Locate every line in the data below that contains the string "Viewport", and copy each of those lines in full.

#### Collected data:
▬▬▬

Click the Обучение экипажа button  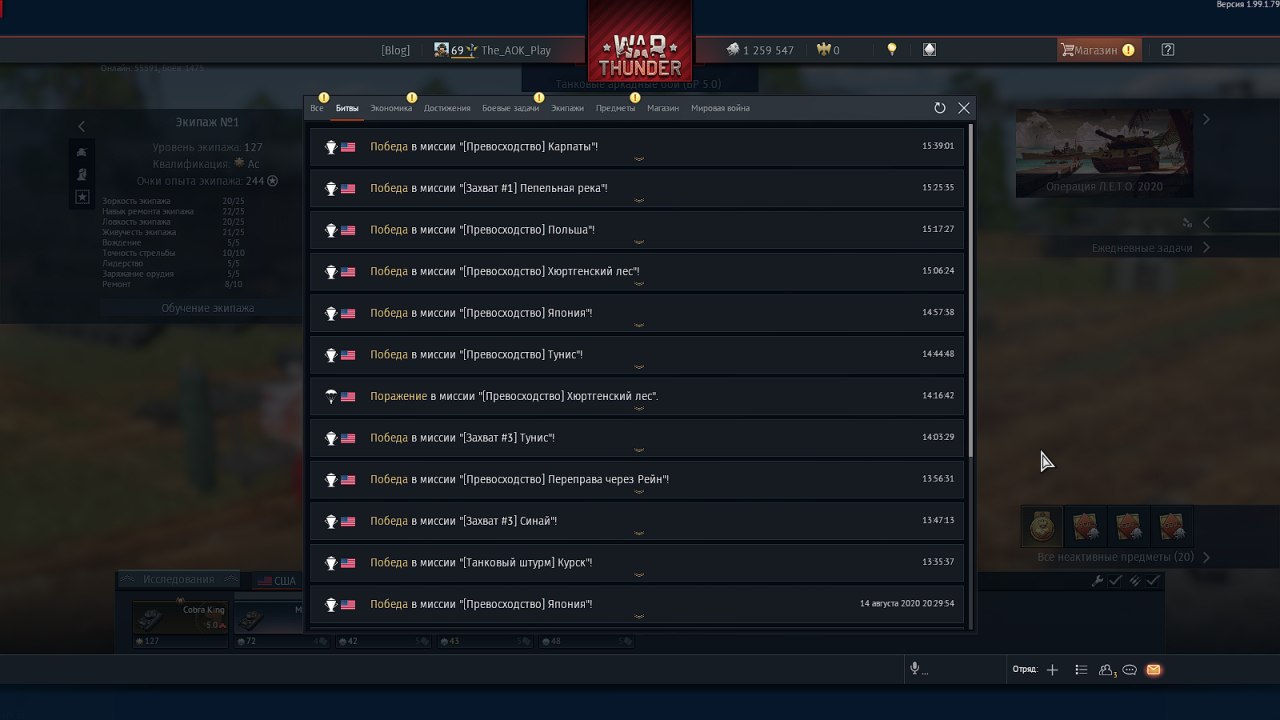point(208,308)
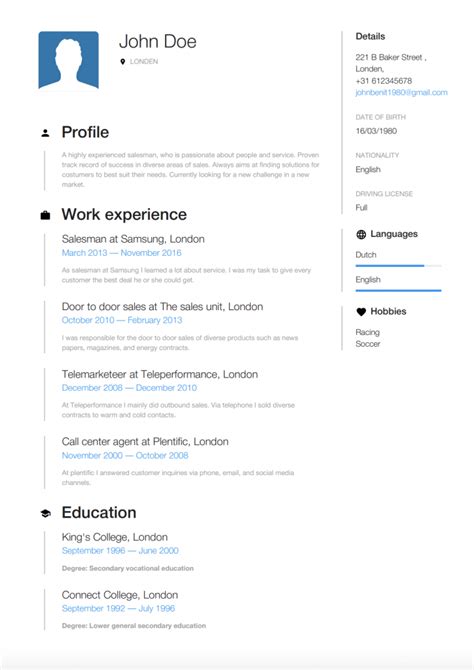This screenshot has height=670, width=474.
Task: Click the March 2013 — November 2016 date
Action: click(x=121, y=253)
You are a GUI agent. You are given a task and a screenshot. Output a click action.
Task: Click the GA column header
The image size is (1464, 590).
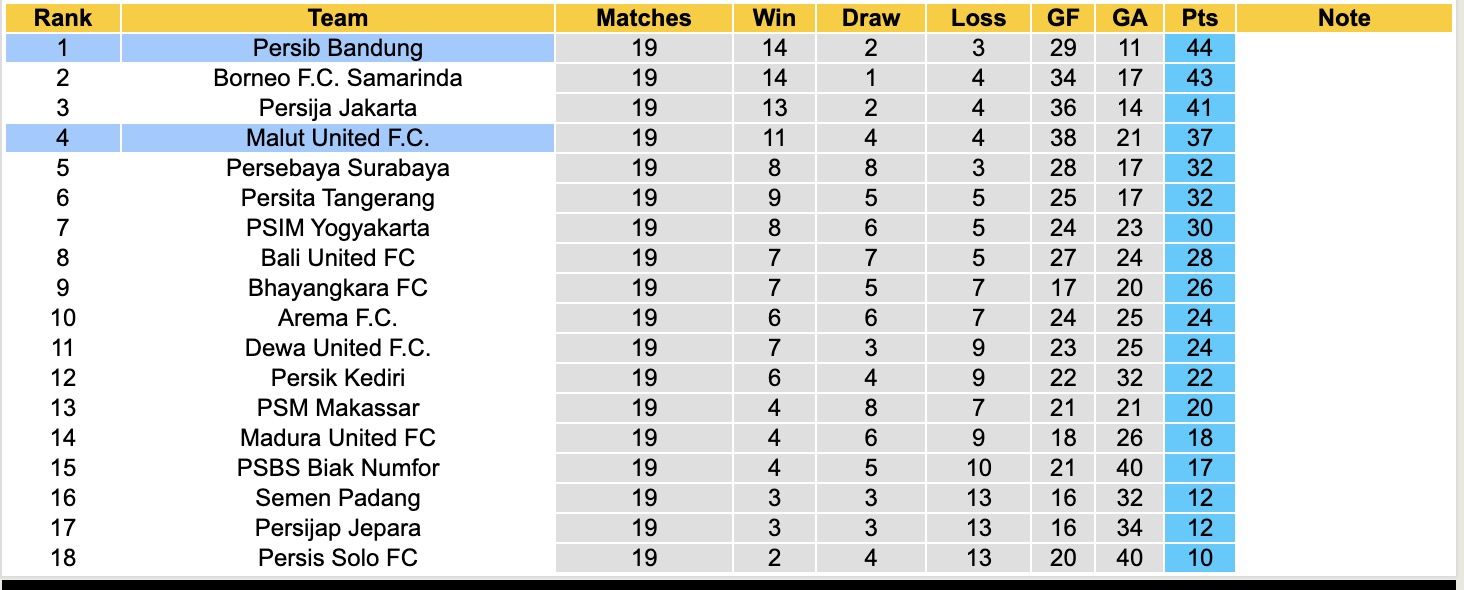[x=1129, y=18]
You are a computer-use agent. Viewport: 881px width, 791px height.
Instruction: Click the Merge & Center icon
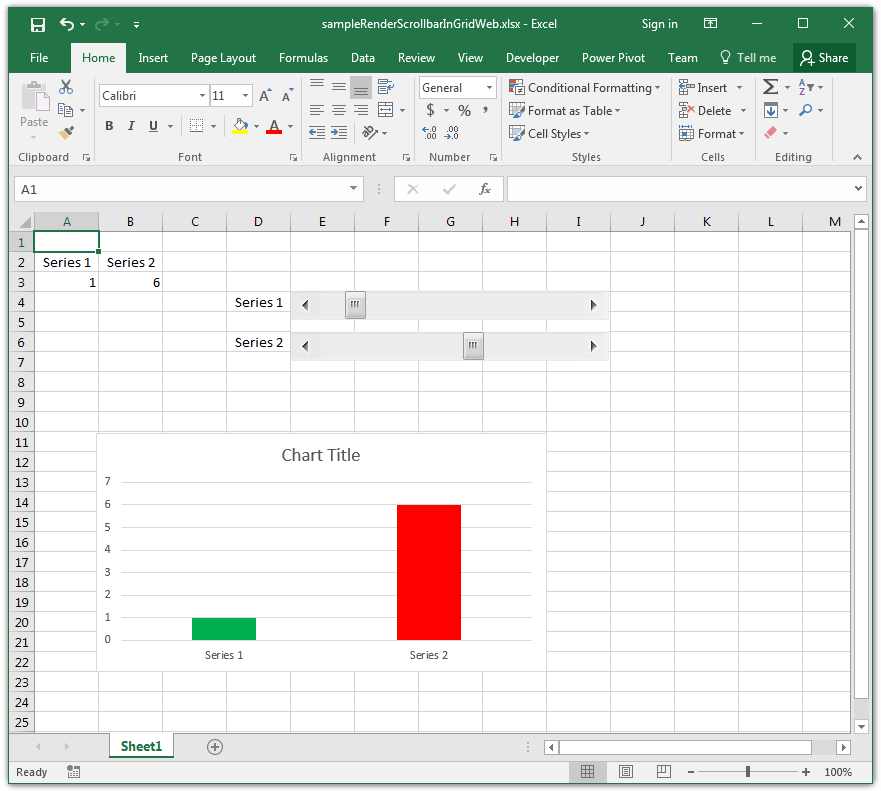(x=386, y=110)
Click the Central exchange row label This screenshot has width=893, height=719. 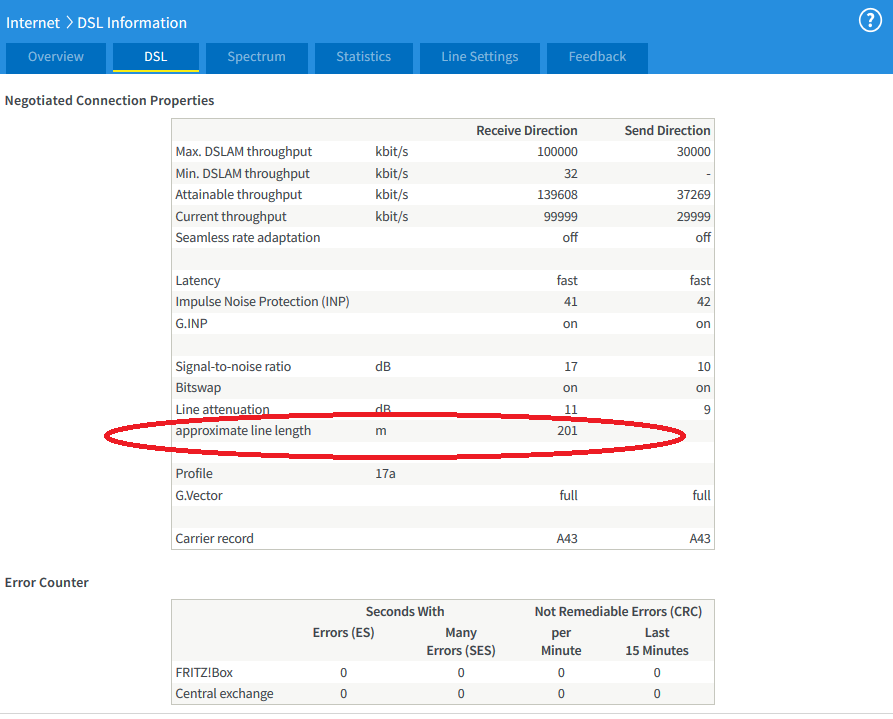coord(224,694)
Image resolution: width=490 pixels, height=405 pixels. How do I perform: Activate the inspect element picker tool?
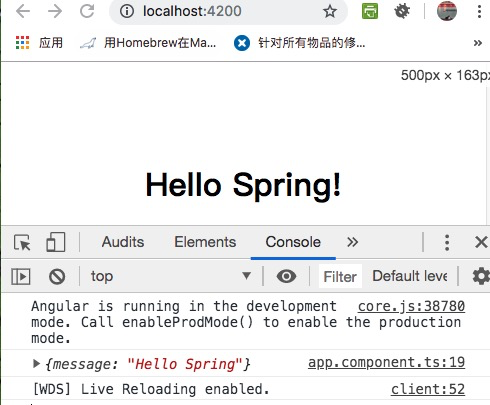pyautogui.click(x=22, y=242)
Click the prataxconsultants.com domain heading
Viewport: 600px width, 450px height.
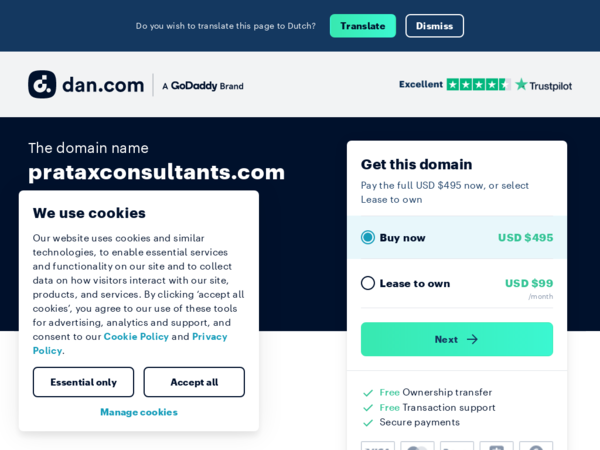coord(157,172)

▬▬▬

#### Exercise response:
You are a computer-use agent. Viewport: 881px width, 791px height.
Viewport: 600px width, 450px height.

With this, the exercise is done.